> _SUPPLIED TEXT_:
(begin)

Sign at exhibit entrance.
(All photographs are mine, unless otherwise indicated; Los Angeles County Museum of Art, June 2019)
Display of 21 precious gems from Sri Lanka.

The power of “jewels” is one of the key organizing themes that run throughout the exhibit, linking the human attraction to precious gemstones with two foundational forms of Buddhist practice: taking refuge in the “triple gem” of the Buddha, Dharma, and Sangha, and activities centered on the Buddha’s bodily relics, which have long been symbolically and physically linked with precious stones. Buddha relics are typically enclosed in two different kinds of containers, both of which appear throughout the exhibit: in the massive relic monuments (stupas) that spatially and ritually define important Sri Lankan Buddhist devotional sites (displayed here on palm-leaf manuscript covers and as captured by 19th-century colonial photographers), and in stupa-shaped reliquaries, which are either permanently enshrined in stupas or serve as moveable relic containers for devotional purposes. Several examples of reliquaries, labeled “votive stupas,” appear throughout the exhibit, dating from the 2nd-3rd century to the 19th century.

Rock crystal reliquary, 2nd-3rd cent.
Ivory reliquary, 17th-18th cent. Ebony reliquary, 19th cent.
Two illustrated palm-leaf manuscript covers (inside surface); the top pair (18th-19th cent.) are wood overlaid with inscribed silver; the bottom pair (19th cent.) are painted wood. Both include depictions of the 16 great pilgrimage sites associated with the tradition of Gotama Buddha’s three visits to the island; the upper set also depicts the bodhisattva’s encounter with 24 previous Buddhas prior to his final rebirth as Siddhartha, and the first seven weeks after his enlightenment. Together they illustrate the extended life of the Buddha, beginning with his first aspiration to Buddhahood countless ages ago, his three visits to the island during his lifetime, and his post-death connection to sixteen places across the island where his physical relics continue to mediate his presence in the world.
Detail, showing (above) the bodhisattva’s encounter with previous Buddhas and (below) the first seven weeks following his enlightenment at Bodhgaya.
Detail from gallery card.

(end)

> _TASK TO CARRY OUT_: In the exhibit text, reproduce the passage starting with "Sign at exhibit" and going on through "from Sri Lanka.".

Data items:
(begin)

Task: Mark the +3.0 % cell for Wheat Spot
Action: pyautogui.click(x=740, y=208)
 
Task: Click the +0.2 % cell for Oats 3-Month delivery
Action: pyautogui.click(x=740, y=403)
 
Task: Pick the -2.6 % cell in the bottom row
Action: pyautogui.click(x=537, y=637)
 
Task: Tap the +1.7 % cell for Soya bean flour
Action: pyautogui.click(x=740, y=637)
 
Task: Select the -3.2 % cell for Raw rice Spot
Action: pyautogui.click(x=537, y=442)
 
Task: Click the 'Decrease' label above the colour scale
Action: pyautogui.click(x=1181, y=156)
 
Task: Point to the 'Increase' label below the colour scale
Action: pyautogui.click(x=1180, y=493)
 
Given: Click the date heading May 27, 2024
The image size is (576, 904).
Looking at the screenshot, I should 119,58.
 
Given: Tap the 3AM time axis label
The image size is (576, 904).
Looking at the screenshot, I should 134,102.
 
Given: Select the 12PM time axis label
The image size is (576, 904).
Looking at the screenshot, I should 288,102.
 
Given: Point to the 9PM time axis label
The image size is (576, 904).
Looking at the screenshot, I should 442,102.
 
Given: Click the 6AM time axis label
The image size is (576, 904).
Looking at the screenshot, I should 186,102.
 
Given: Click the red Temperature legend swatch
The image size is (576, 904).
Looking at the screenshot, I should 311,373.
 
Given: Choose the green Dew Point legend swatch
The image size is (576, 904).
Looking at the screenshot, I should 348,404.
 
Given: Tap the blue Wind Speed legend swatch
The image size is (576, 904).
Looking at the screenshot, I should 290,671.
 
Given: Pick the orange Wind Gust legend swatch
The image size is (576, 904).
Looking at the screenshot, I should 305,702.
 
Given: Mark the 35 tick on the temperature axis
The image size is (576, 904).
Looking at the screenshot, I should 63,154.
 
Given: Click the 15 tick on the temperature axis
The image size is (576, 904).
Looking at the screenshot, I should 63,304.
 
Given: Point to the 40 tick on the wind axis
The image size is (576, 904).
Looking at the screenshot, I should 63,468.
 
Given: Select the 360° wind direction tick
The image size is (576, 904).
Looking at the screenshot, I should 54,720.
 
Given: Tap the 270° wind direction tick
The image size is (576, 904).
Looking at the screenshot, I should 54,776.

(end)

> _FINISHED ANSWER_:
Sign at exhibit entrance.
(All photographs are mine, unless otherwise indicated; Los Angeles County Museum of Art, June 2019)
Display of 21 precious gems from Sri Lanka.